After this course we were taken outside for a tour of their garden. This I was very excited about and I thought it added a very nice touch to the evening. Upon our arrival we were served raspberry licorice sorbet dipped in chocolate. M quite liked this but it was pleasing to my palette at all so I gave mine to him. The garden itself was very cute. The guy let us try a few of their various basils. We both also got excited at seeing alpine strawberries, something we had tried at Tickets. Our waiter's excitement certainly didn't match ours when we explained that we had had them before; he seemed almost disappointed that he wasn't introducing us to a cool new ingredient.

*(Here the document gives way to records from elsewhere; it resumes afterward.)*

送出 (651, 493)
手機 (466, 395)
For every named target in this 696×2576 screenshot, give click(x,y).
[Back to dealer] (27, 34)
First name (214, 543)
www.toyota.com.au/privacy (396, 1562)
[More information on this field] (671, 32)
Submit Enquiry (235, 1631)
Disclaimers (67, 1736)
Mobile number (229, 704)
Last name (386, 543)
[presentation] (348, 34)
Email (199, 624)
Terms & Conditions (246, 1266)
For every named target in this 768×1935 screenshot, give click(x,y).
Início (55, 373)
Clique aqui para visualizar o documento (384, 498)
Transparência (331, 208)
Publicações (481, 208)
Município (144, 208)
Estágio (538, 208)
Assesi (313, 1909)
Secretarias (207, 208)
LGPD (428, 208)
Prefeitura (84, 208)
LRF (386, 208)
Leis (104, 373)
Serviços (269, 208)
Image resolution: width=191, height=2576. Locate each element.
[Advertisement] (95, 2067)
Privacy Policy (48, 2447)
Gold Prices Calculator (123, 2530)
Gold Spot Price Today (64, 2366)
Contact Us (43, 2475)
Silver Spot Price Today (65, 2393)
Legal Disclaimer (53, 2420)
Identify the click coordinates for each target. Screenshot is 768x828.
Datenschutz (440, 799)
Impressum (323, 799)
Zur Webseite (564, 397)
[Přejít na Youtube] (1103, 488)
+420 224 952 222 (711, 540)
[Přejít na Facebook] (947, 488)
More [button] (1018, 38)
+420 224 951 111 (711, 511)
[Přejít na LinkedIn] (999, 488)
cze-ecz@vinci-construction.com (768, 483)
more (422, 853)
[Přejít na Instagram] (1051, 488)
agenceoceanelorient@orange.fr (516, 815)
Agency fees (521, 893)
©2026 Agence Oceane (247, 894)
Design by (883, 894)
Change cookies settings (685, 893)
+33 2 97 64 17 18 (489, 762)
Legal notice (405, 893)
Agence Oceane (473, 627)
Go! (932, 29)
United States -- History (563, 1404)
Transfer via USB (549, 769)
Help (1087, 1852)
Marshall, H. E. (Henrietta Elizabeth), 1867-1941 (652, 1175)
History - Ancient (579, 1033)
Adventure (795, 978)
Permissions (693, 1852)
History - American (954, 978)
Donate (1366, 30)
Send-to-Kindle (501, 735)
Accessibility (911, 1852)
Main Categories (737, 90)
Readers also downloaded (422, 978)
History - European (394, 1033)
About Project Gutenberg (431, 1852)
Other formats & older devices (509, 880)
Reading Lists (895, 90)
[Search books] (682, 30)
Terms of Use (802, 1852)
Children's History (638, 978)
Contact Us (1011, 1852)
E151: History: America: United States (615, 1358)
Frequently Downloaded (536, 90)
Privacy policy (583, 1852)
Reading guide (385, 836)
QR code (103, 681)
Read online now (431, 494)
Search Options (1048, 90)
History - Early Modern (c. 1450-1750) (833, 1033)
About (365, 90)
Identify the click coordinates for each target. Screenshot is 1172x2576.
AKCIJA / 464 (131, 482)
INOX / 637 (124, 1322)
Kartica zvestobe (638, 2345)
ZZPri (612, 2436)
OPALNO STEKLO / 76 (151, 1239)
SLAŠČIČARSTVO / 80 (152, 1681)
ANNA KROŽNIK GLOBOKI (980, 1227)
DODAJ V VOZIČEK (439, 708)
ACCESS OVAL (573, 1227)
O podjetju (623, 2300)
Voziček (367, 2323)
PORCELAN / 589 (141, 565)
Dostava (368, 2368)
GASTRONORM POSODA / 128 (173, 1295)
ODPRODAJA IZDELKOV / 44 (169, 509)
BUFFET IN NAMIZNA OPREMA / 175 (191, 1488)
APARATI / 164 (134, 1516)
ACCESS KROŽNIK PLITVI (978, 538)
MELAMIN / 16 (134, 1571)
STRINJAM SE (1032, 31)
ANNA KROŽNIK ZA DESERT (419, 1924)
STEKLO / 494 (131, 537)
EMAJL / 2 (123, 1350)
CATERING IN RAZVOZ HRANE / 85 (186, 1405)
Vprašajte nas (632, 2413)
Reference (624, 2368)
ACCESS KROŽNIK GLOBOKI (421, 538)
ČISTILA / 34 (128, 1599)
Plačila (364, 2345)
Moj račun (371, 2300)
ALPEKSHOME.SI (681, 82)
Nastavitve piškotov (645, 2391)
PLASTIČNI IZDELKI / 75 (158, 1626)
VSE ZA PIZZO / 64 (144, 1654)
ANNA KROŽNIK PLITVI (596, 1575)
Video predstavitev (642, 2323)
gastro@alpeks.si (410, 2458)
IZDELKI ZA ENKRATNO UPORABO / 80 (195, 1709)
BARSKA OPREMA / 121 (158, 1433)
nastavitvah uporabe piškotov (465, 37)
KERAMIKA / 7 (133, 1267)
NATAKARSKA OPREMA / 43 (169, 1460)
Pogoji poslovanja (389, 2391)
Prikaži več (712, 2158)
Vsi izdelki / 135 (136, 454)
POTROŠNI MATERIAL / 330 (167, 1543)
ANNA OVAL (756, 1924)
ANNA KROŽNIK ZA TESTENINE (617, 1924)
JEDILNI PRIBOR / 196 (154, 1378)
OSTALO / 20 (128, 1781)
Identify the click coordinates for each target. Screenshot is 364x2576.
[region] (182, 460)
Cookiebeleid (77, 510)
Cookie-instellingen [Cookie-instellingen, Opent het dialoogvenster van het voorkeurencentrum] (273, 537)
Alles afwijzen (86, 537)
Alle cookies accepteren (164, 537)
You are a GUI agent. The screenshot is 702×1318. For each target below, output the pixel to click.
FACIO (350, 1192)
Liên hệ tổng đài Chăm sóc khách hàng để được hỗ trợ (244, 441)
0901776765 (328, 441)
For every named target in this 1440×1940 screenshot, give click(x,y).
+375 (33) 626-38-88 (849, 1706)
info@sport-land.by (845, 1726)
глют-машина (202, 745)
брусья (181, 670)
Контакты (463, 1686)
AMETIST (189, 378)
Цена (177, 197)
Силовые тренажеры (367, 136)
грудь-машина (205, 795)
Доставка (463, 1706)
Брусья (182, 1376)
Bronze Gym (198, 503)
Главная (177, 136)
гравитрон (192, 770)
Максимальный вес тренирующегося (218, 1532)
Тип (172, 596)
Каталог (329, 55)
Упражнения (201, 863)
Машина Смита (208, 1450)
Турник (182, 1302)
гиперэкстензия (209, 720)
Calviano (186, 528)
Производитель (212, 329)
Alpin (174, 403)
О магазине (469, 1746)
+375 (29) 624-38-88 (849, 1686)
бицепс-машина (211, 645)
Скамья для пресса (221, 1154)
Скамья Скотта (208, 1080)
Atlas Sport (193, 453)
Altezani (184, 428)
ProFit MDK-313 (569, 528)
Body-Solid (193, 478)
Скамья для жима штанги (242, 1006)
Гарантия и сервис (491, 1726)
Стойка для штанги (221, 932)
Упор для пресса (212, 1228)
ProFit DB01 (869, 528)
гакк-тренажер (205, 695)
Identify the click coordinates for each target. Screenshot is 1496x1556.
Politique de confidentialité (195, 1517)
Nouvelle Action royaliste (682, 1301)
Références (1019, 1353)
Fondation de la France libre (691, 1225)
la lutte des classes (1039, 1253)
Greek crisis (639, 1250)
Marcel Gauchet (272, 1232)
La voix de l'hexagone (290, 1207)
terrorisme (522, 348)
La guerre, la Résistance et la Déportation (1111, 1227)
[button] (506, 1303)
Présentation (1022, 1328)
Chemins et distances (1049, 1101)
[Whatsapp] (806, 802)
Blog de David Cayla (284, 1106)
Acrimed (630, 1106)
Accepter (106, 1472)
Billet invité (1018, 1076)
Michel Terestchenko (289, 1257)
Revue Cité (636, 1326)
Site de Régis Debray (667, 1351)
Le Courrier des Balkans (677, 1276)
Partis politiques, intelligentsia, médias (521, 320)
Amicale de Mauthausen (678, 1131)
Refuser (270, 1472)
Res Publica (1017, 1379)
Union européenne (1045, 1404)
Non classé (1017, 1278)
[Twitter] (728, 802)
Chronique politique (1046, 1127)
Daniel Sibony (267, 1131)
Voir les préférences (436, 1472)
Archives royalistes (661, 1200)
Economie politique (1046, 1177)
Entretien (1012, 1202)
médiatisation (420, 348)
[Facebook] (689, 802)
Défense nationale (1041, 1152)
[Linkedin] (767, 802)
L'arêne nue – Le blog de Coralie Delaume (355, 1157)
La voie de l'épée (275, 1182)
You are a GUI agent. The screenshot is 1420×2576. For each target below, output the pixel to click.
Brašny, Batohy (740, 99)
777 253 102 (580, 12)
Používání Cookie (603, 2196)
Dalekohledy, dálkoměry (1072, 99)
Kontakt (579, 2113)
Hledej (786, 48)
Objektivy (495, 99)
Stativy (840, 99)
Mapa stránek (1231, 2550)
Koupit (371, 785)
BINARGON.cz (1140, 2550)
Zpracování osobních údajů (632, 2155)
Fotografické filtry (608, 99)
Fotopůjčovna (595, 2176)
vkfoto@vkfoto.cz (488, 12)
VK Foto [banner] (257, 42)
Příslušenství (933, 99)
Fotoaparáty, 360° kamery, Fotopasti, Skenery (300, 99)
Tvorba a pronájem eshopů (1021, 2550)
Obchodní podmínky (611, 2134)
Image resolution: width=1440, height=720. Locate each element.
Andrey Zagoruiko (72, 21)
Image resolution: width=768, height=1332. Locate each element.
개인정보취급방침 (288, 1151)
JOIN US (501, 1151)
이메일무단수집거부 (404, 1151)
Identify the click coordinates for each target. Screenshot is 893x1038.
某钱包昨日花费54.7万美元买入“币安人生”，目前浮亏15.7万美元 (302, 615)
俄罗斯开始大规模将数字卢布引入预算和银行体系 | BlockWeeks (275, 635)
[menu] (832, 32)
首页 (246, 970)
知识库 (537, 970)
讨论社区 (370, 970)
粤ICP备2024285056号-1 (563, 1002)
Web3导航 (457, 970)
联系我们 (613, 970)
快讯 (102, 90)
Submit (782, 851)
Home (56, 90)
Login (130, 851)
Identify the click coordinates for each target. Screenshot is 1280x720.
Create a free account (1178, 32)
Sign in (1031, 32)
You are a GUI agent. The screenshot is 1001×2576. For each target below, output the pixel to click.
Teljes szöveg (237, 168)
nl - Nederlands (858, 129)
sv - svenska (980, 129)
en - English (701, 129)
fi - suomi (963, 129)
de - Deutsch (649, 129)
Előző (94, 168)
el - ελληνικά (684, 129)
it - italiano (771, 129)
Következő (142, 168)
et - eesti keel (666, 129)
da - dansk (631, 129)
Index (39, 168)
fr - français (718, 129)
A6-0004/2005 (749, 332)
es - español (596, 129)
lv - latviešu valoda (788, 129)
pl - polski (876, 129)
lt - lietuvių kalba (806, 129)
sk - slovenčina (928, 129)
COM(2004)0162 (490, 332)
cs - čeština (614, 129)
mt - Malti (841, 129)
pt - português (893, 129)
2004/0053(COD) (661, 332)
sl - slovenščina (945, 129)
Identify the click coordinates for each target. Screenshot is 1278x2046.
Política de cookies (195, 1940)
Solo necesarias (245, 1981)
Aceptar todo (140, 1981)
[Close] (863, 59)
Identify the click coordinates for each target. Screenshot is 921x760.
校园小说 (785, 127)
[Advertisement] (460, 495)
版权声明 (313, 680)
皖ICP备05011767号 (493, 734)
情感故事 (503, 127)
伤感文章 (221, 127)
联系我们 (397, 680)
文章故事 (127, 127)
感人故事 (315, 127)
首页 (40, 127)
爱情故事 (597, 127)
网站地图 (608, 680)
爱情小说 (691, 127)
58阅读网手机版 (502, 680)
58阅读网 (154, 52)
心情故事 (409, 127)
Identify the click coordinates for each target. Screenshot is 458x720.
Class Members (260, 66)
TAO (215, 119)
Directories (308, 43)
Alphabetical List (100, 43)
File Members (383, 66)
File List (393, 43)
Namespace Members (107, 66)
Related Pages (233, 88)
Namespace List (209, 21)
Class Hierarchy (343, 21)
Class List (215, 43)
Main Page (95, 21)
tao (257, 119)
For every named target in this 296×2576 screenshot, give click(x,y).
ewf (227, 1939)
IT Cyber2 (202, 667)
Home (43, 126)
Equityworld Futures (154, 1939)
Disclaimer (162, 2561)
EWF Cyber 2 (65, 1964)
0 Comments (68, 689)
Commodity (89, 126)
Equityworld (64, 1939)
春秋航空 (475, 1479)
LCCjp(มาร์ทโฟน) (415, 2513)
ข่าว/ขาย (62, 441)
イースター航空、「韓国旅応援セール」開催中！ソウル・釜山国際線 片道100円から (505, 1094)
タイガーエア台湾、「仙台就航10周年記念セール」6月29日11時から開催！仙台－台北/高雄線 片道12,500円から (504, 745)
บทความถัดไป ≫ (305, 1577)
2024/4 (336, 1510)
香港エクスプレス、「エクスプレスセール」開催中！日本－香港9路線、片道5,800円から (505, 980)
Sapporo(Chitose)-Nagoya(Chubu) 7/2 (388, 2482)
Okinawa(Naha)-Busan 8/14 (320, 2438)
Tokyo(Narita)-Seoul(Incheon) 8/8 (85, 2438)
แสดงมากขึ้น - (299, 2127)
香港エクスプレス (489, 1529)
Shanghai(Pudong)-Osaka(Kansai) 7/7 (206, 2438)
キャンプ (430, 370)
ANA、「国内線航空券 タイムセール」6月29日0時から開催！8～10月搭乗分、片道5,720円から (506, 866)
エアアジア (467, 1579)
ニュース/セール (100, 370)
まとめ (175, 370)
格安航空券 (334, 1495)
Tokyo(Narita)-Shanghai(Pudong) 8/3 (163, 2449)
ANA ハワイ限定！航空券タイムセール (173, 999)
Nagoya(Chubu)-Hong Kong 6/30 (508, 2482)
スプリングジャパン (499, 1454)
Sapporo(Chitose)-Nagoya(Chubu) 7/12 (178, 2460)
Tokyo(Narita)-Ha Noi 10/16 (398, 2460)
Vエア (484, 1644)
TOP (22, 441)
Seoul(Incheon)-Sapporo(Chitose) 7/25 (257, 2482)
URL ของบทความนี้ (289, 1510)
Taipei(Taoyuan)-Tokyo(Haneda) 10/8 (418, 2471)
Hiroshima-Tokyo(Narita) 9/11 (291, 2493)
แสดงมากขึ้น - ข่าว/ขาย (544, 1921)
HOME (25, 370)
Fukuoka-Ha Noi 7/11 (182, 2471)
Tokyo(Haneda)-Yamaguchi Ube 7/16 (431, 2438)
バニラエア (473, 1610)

We were hoping for some sweet relief from our desserts but even in this, we were left wanting. This dish was blueberries with vinegar and fresh cheese. I don't mind berries steeped in vinegar, something like strawberries with a bit of balsamic and vanilla can be very tasty and can enhance the flavour of the berry. This is probably what Shewry was going for here but it was wasn't executed well...at all. Blueberries are of course very sour fruits and the addition of vinegar and fresh cheese just made the dish sour on sour on sour. While the creaminess of the cheese should help balance, it didn't go far enough and the tartness of the cheese itself just compounded the sourness. The whole dish just screamed for some sugar. This is legit something I never say about desserts because I really dislike super sweet foods and I find many desserts too sweet for me. This however, was on the opposite end of the spectrum.
We had a similar problem with the last course of the night: raw strawberry jam. This dessert was at the time replacing Attica's famous plight of the bees. While this dessert was better than the last one, it still wasn't to my taste. The cooking technique of this jam was such that it allowed the chefs to make a jam texture without really cooking the berries, thereby retaining the natural flavour of the fruit. The issue here was that the natural flavour of berries they started with for the jam as well as the fresh berries at the bottom of the dish, wasn't very good. They needed to use a more naturally sweet berry—something like an English strawberry (the which are very pale and almost look under-ripe), difficult but possible to acquire in Australia. As it was with these berries, though, more sugar was needed. The meringue accompaniment helped with the sweetness but the addition of the sour cream again compounded the sourness. Normal fresh cream or something like a creme anglaise would have, in my opinion, been a much better accompaniment.
We finished our meal with some chocolate Pukeko's eggs. I personally found these too sweet but M loved them. At the end of the meal I couldn't help but compare this experience to that which we had at The Ledbury. Both restaurants take a similar approach to their food, liking to use seasonal, local, native and somewhat left of centre ingredients and preparing them in a way which is still retaining the natural beauty of the produce. It's an approach I applaud but the problem for Attica is that they do it nowhere as well as somewhere like The Ledbury. Even the service here was lacklustre compared to that of the Ledbury. While it was perfectly polite and professional, it had none of the charm and warmth of the service at the Ledbury. All in all, it's safe to say we won't be back. More for the rest of the world, I suppose.
ETA: one thing I forgot to mention was that they charged us $20 for a MOCKTAIL, the same price as their cocktails by the way. Apparently in the land of Attica the cost of fruit juice is somehow as expensive as alcohol.